Requirements: Edit the listing below, starting at the line that has "Task: Open the calendar" and stopping after the line that has "The image size is (700, 468). (41, 148)". Write those lines out again with "icon" changed to "symbol" and everything else left as it is.

Stored data:
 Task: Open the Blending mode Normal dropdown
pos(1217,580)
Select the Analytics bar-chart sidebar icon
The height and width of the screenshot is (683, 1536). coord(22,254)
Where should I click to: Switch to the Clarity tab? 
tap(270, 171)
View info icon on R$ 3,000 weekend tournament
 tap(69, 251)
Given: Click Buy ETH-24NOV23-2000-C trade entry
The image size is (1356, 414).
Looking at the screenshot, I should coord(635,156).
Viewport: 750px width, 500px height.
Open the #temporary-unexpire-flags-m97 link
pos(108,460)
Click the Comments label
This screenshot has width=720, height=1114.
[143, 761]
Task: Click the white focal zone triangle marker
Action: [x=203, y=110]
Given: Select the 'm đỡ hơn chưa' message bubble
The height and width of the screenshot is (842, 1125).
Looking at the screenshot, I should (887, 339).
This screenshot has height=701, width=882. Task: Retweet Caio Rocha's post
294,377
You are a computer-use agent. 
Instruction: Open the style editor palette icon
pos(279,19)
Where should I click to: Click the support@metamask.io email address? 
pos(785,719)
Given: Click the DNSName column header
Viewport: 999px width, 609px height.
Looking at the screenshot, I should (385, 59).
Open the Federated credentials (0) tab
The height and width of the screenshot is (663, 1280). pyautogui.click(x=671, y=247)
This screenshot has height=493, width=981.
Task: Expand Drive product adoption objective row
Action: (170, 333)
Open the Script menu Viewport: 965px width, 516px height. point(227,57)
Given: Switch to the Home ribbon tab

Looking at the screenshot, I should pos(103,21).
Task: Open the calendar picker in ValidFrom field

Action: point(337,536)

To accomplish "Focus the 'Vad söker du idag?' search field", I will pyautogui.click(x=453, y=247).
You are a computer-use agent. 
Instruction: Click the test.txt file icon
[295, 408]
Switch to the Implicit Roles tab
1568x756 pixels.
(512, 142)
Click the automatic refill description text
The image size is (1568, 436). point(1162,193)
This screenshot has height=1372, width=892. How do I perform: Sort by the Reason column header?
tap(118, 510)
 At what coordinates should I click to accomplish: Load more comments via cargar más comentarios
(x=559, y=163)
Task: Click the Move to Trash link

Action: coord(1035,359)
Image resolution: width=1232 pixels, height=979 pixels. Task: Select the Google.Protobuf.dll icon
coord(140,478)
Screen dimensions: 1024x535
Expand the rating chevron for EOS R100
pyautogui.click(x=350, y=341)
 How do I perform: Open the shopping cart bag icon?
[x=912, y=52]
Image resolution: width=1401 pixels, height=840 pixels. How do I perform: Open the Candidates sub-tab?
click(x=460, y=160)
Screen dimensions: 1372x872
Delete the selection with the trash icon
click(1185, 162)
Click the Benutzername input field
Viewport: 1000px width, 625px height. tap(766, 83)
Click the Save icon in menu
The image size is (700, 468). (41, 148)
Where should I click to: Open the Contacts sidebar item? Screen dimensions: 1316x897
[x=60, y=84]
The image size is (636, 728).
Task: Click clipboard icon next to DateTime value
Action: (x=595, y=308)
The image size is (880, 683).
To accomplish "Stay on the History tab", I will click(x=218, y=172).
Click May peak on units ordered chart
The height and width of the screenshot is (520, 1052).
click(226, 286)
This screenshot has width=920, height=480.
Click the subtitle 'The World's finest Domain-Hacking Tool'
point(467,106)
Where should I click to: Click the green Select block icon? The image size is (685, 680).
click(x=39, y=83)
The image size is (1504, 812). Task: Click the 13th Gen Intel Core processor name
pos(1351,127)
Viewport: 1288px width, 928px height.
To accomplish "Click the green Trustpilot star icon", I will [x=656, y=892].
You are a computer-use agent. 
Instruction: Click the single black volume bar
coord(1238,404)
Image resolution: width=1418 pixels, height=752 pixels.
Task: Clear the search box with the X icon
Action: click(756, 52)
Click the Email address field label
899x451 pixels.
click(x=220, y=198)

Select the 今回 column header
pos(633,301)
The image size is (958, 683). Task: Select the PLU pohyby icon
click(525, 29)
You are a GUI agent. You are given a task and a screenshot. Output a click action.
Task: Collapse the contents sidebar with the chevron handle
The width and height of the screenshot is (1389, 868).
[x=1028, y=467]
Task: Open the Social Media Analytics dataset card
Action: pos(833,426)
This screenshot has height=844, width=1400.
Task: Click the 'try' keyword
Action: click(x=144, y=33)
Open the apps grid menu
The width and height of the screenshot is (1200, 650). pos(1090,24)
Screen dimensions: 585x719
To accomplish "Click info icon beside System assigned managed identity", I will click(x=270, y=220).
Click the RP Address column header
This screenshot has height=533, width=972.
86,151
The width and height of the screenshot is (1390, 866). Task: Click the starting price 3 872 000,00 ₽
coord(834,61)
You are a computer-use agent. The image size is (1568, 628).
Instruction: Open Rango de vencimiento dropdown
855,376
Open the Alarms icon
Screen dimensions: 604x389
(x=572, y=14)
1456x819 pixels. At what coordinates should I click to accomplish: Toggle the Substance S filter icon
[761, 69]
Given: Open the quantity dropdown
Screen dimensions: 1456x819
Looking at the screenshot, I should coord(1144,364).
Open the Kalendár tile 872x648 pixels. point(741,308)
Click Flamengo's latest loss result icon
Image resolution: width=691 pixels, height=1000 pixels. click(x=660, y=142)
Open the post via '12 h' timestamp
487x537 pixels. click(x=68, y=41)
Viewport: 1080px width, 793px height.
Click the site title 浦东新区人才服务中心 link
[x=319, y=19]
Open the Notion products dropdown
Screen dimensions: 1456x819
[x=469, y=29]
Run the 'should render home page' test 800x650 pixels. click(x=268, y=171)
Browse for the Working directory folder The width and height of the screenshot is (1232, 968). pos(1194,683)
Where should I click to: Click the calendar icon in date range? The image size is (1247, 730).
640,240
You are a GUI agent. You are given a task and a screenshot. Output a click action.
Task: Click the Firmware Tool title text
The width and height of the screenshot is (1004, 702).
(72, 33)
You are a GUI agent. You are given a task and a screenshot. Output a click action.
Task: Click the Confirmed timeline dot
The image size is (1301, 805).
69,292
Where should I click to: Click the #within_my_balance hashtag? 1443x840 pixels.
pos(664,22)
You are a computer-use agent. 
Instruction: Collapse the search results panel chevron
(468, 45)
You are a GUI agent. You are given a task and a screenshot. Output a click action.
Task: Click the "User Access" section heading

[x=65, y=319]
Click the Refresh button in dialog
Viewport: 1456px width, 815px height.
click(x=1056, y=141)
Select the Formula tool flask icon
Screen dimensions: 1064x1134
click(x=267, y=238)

Result for this task:
Task: Open the calendar picker in ValidFrom field

Action: point(337,536)

To accomplish "Focus the 'Vad söker du idag?' search field", I will pyautogui.click(x=453, y=247).
You are a computer-use agent. 
Instruction: Click the test.txt file symbol
[295, 408]
Switch to the Implicit Roles tab
1568x756 pixels.
(512, 142)
Click the automatic refill description text
The image size is (1568, 436). point(1162,193)
This screenshot has height=1372, width=892. How do I perform: Sort by the Reason column header?
tap(118, 510)
 At what coordinates should I click to accomplish: Load more comments via cargar más comentarios
(x=559, y=163)
Task: Click the Move to Trash link

Action: coord(1035,359)
Image resolution: width=1232 pixels, height=979 pixels. Task: Select the Google.Protobuf.dll symbol
coord(140,478)
Screen dimensions: 1024x535
Expand the rating chevron for EOS R100
pyautogui.click(x=350, y=341)
 How do I perform: Open the shopping cart bag symbol?
[x=912, y=52]
Image resolution: width=1401 pixels, height=840 pixels. How do I perform: Open the Candidates sub-tab?
click(x=460, y=160)
Screen dimensions: 1372x872
Delete the selection with the trash symbol
click(1185, 162)
Click the Benutzername input field
Viewport: 1000px width, 625px height. tap(766, 83)
Click the Save symbol in menu
The image size is (700, 468). (41, 148)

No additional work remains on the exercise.